In 1955, she began to work at the newly created Institute for the Poliomyelitis Research (later renamed as M.P.Chumakov Institute of Poliomyelitis and Viral Encephalitides). She was the head of laboratory at the Institute and worked to develop prophylactic vaccines against the disease. In 1958-1959, together with Mikhail Chumakov, she organized the world's first mass production and clinical trials of a live polio vaccine made from attenuated Sabin strains. The collaboration between scientists in the US and the USSR collaboration led to visits between the two countries which were tracked in the United States by the Federal Bureau of Investigation. The visits between the United States and Russia were also covered in the media. While developing the vaccines, she first tested them on herself, her husband, and her children.

In 1960-1970, Voroshilova discovered non-specific protective effects against diseases caused by unrelated viruses. She had been studying human enteroviruses, the vast majority of which are non-pathogenic and cause asymptomatic infection and determined that they could have beneficial properties for human health. Based on this concept of beneficial viruses, Voroshilova developed a series of live attenuated enterovirus vaccines that were used along with polio vaccine for non-specific prevention of influenza. She established the possibility of viral oncolysis of tumor cells by non-pathogenic enteroviruses and conducted studies of the possibility of treating cancer with live enterovirus vaccines, based on the stimulation of innate immunity. After her death, the State Committee of the Council of Ministers of the USSR for Inventions and Discoveries issued a diploma certifying this discovery. During the COVID-19 pandemic, researchers revisited Voroshilova's research on the use of live vaccines for polio as protection against other viruses such as influenza because of the possibility that this would lead to protection against COVID-19.

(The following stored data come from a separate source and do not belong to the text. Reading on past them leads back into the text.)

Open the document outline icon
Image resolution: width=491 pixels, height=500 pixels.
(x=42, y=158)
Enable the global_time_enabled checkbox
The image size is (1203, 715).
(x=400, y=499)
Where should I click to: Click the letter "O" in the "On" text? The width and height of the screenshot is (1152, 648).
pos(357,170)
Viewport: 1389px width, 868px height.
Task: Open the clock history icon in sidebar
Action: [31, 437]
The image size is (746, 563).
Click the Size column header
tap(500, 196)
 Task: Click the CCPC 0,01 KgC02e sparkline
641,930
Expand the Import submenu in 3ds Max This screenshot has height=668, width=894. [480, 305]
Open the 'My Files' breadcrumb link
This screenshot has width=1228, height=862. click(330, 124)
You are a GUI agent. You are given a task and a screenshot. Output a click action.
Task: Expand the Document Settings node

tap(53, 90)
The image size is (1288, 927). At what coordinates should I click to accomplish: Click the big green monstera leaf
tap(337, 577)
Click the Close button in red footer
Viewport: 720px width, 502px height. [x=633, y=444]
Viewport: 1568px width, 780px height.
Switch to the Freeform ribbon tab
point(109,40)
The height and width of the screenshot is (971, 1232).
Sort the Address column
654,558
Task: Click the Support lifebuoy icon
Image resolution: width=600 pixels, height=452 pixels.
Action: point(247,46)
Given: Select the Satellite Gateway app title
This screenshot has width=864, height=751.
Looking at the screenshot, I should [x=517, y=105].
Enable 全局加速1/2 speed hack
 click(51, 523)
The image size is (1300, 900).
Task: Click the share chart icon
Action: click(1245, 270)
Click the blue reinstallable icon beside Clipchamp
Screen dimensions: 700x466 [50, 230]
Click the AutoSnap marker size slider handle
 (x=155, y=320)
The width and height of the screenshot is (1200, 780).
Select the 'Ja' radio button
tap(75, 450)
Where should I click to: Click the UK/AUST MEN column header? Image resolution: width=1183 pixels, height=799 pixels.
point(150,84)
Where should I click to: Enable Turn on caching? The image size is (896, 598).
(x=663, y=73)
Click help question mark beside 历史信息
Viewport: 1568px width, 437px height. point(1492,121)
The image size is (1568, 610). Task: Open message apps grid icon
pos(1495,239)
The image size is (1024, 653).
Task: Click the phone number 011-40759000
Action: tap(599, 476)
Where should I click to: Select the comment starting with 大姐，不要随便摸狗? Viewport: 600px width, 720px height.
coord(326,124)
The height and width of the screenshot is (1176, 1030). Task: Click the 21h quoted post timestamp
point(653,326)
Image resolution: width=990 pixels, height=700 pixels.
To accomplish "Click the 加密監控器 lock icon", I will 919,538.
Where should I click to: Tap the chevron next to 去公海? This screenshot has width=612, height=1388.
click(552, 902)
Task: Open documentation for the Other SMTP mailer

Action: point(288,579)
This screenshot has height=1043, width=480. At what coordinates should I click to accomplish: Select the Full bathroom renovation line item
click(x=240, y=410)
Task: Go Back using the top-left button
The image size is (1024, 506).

Voroshilova died on November 19, 1987.

== Selected publications ==
- Voroshilova, M. K. (1989). "Potential use of nonpathogenic enteroviruses for control of human disease"
- Chumakov, M. P. (1961). "Some results of the work on mass immunization in the Soviet Union with live poliovirus vaccine prepared from Sabin strains"
- Koroleva, Galina A. (1977). "Differences in multiplication of virulent and vaccine strains of poliovirus type I, II, and III in laboratory animals"
- Voroshilova, Marina Konstantinovna (1966). "Immunologiia, epidemiologiia i profilaktika poliomielita i skhodnykh s nim zabolevanii."
- Vorosilova, Marina Konstantinovna (1965). "Further study of the immunologie status and the resistance of the alimentary tract in children, Moscow 1963"

== Awards and honors ==
In 1969 she was named a corresponding member of the USSR Academy of Medical Sciences.

== Personal life ==
As an eleven-year old child, Voroshilova had diphtheria and her mother's colleague, the virologist Mikhail Chumakov, helped her recover. She met Chumakov again during World War Two and he then invited her to work with him at the Institute of Experimental Medicine. She joined the lab and they later married. One of Voroshilova's children, Konstantin Chumakov, is the associate director of research at the United States' Food and Drug Administration in the office of vaccines research and review.